When individuals think of rich sources of antioxidants, colorful vegetables and fruits such as blueberries and pomegranate immediately come to mind. That makes sense, considering that antioxidants were first discovered by scientists in these types of foods. Nutritional science has come a long way since then, however, and we now know that antioxidants can be found in a wide variety of foods.
Everyday Common Sources of Antioxidants
According to Dr. Joe Vinson, an analytical chemist specializing in the measurement of food antioxidant levels at the University of Scranton, eating a “diverse diet” of antioxidant-rich foods is the best way to enjoy the “entire spectrum of benefits” available. Here are six antioxidant sources that you might not expect:
According to Vinson, popcorn contains approximately four times as many polyphenols as what you’d find in an average serving of fruit. Polyphenols are powerful plant compounds that work as anti-cancer agents. As a bonus, popcorn is 100% whole grain, making in an ideal source of complex carbohydrates.
Your best bet is to pop it at home with fresh whole kernels, allowing you to decide how much oil, butter and salt to use. Homemade popcorn is usually much healthier than the microwave variety, which often contains preservatives, additives and various artificial flavorings.
2. Canola Oil
Much like olive oil, canola oil is considered a “good” oil with positive health effects on the heart.
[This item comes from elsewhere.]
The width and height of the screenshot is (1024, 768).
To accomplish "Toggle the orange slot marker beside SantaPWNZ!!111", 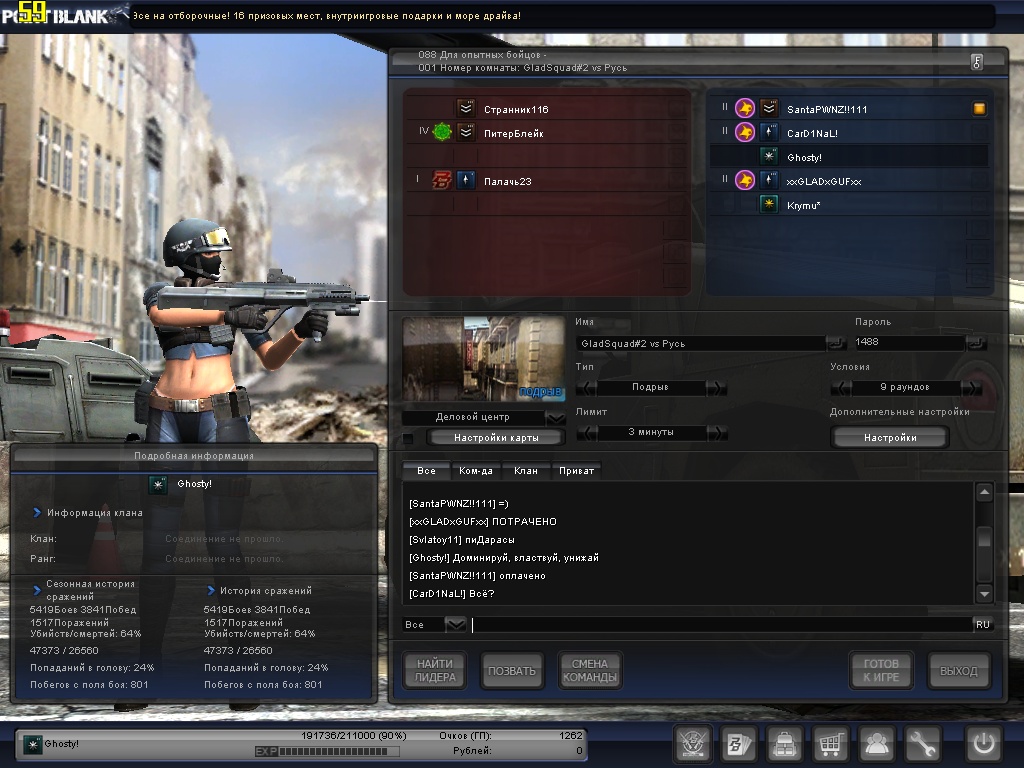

Canola oil is less expensive than olive oil, and it also has a milder flavor and a higher smoke point – making it perfect for popping popcorn!
Canola oil is packed with alphatocopherol, a powerful antioxidant known to prevent LDL (“bad”) cholesterol from oxidizing. Oxidation results in free radicals, which can lead to chronic conditions such as cardiovascular disease. According to the CDC, about one-third of individuals have low alphatocopherol levels. You can help to meet your quota by using canola oil any time you bake, or when you’re sauteing something that calls for a neutrally flavored oil.
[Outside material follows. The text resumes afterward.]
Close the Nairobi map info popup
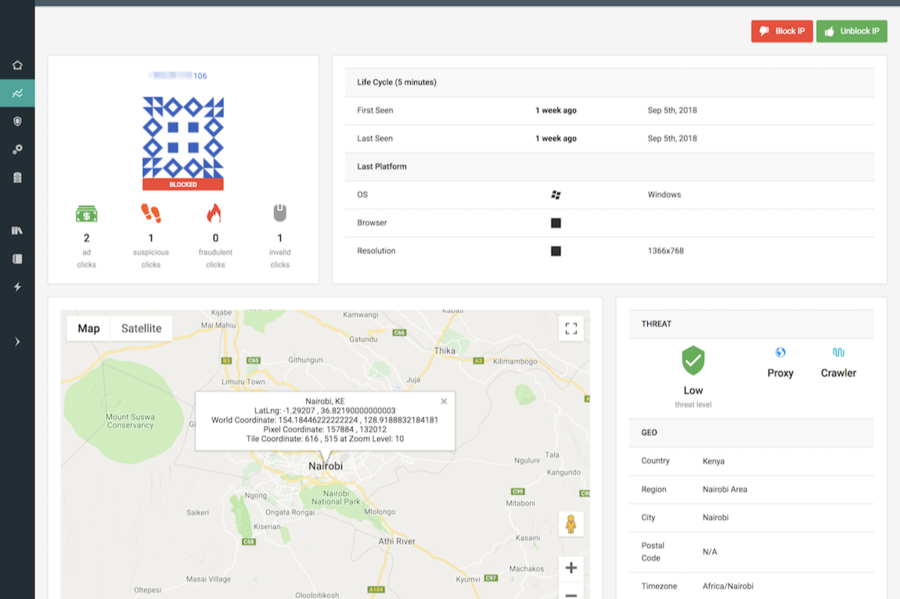This screenshot has width=900, height=599. pyautogui.click(x=444, y=401)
On paper, eggs don’t appear to have a high antioxidant content. In fact, a single egg contains only 5% as much lutein (a compound known to protect the health of your eyes) as a quarter-cup of spinach. However, your body is able to absorb those antioxidants three times more easily when you get them from an egg instead of spinach.
This may be due to the absorption properties of the fat found in the egg’s yolk. As such, an egg omelet with a couple handfuls of spinach is an incredibly antioxidant-rich snack that’s easy to prepare, low in cost, delicious and filling.
4. Whole Grain Pasta
The next time you’re in the spaghetti aisle, look for pastas labeled “whole grain” and compare them to the ones labeled “enriched” or “refined.” Whole grain pasta, which should have “whole wheat” listed as the very first ingredient, contain three times the antioxidants. This is a similar antioxidant concentration to what you’d find in many other antioxidant sources like fruits and vegetables.
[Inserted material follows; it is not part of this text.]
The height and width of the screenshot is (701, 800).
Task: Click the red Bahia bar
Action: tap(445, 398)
Whole grain pasta contains polyphenols, the same compounds found in popcorn. Eating it can keep your blood pressure down and reduce your levels of “bad” HDL cholesterol.
5. Organic Milk
Organic milk has all sorts of health advantages over regular milk, including bigger doses of antioxidants such as lutein, beta-carotene and vitamin E. How much bigger are the doses? Approximately 40% to 50% bigger when the cows are raised on grass-fed and organic diets.
That’s because the nutrients that the cow consumes through its diet are the same nutrients that get passed into the product. This same logic applies to virtually all grass-fed dairy, including butter and cheese in addition to milk. If you can afford the extra expense, try to go organic and/or grass-fed in all of your dairy purchases.
6. Natural Sweeteners
An excess of sugar in your diet is bad for health, no matter how you consume it. However, researchers are now finding that if you’re going to sweeten your food, there’s a big health difference between using refined sugar (the white granules that you probably put in your coffee) and natural sweeteners such as real maple syrup, brown sugar, honey and molasses. The difference, of course, is that natural sweeteners are loaded with antioxidants.
In particular, the blackstrap and dark varieties of molasses pack the biggest antioxidant punch, though the other aforementioned natural sweeteners aren’t far behind. Darker honeys such as buckwheat, tupelo and sunflower have more antioxidants than lighter varieties such as clover honey.
Antioxidant Sources: The Bottom Line
Berries are great, but they’re not the only way to get big doses of antioxidants in your regular dietary regime. Foods such as organic dairy, whole grain pasta, popcorn, natural sweeteners, eggs and canola oil can provide a huge antioxidant boost as well, and very few of them are what you’d traditionally refer to as “health foods.”
By keeping yourself informed, you can often improve your diet and health without sacrificing flavors or dramatically raising your grocery bill.